Keeping the catchup short and sweet (scroll down for dog stuff and whatnot):
Wheel Wound Wednesday!
The plastic cup on the footman that goes over the bearing on the wheel has flanges of a sort so it can pop over the bearing and then be held tight by a ring. The instructions talk about removing the cup from the bearing with a twisting motion, so I was holding it with the sides of my thumb and index finger instead of my fingertips and it pinched a bit of skin out.It didn’t hurt, but it surprised me, as I was talking to someone at the time. I hate bleeding in public.I go to the spinning group straight from work, so my hands and nails are generally a mess from being washed a zillion times. So, um, sorry about all the hangnailies, hope it doesn’t offend anyone’s delicate sensibilities. I keep my nails really short, because, well just trust me, it’s better that way. Fiber Friday
Remember the 80s merino/tencel 50/50 blend I showed on the wheel a while back?

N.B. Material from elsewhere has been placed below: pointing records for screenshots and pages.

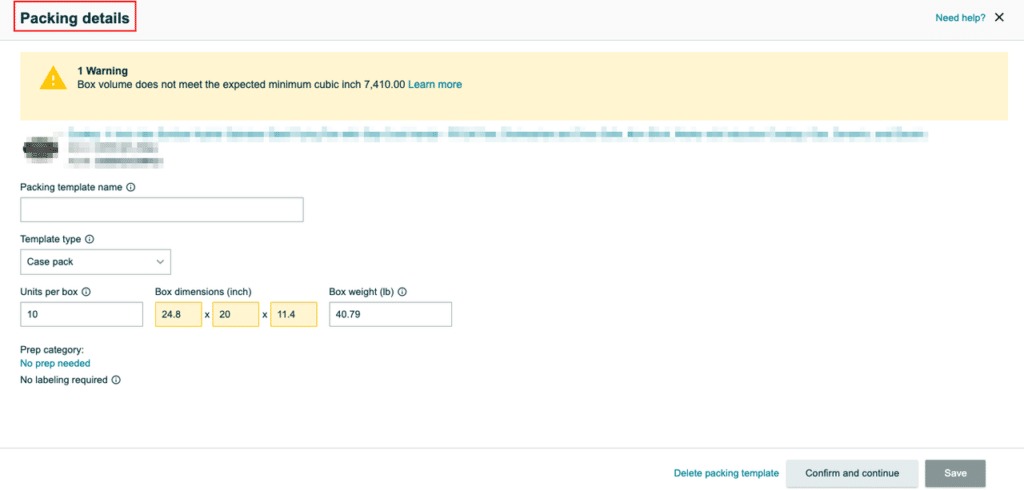Viewport: 1024px width, 490px height.
Task: Click the Save button
Action: click(x=955, y=473)
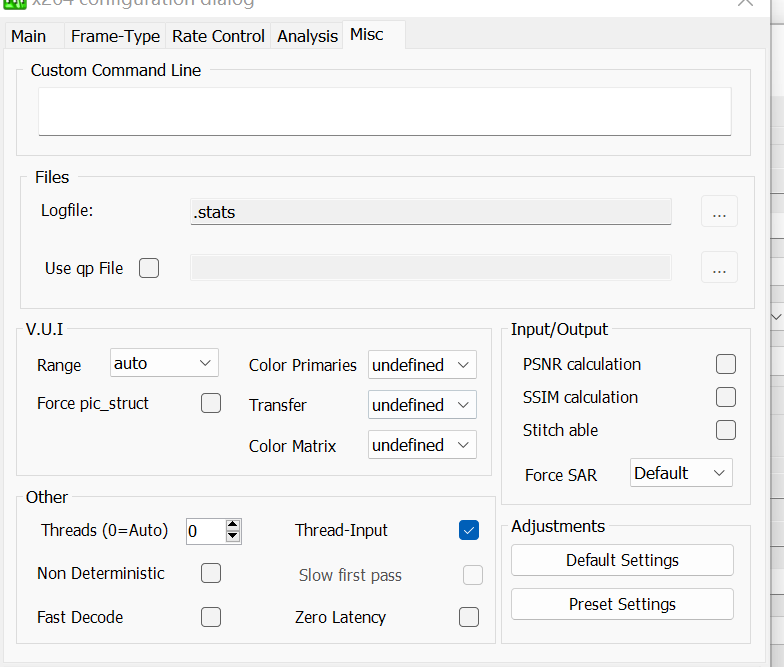Click the Custom Command Line text field
The width and height of the screenshot is (784, 667).
pyautogui.click(x=384, y=111)
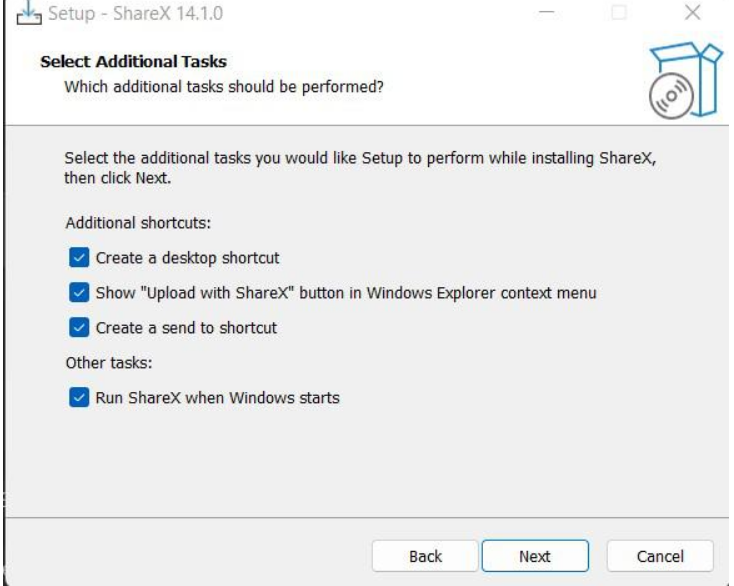734x586 pixels.
Task: Click the Select Additional Tasks heading
Action: pyautogui.click(x=133, y=62)
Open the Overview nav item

I finally got around to taking a picture of the two ply made from it:
This spins up like buttah, so it’s easy to make a low twist soft and silky single but I think next time I spin this up, I’ll spin with more twist to I can have a plied yarn with a more extreme angle of twist and more bounce. It’s 172 yards and 2.5 oz, and 10 wpi. Hmmm…a Rosechapeau from Hilari?
I finished spinning the 80s merino singles to make a 3 ply worsted weight, and have plied up four skeins:
There are differences among the skeins, in colors, in singles spun and the plying, although they are less dramatic in person.Two of the skeins have an embarrassing “tag” sticking out, a little section of single which plied back on itself and then went into the plied yarn, like a little quarter inch two ply arm wavin’ howdy.
This comes from me not paying enough attention and letting slack get into a ply and letting the twist run along past it. I didn’t use my ghetto homemade plying card and I really should have.
The Victoria’s lazy kate is not tensioned, so the bobbins spin a little more freely and it makes it easier for that to happen. After the first time I saw that (when skeining up the first bobbin) I stuck a sports bra on the middle post of the lazy kate, and it provided resistance so the lazy kate was tensioned. (Why a sports bra? It was on the floor next to the spinning chair. I’m a slob.) The next bobbin after that, I had cleaned the house and thus the sports bra was nowhere around the spinning chair. I lifted a paper towel from a nearby table and wedged that around the middle post. That worked just fine. Then, one of the dogs must have stolen the napkin to shred as it was nowhere to be found with the fourth skein. No biggie, I thought…nope. Upon skeining, I found another little tag. Dangit.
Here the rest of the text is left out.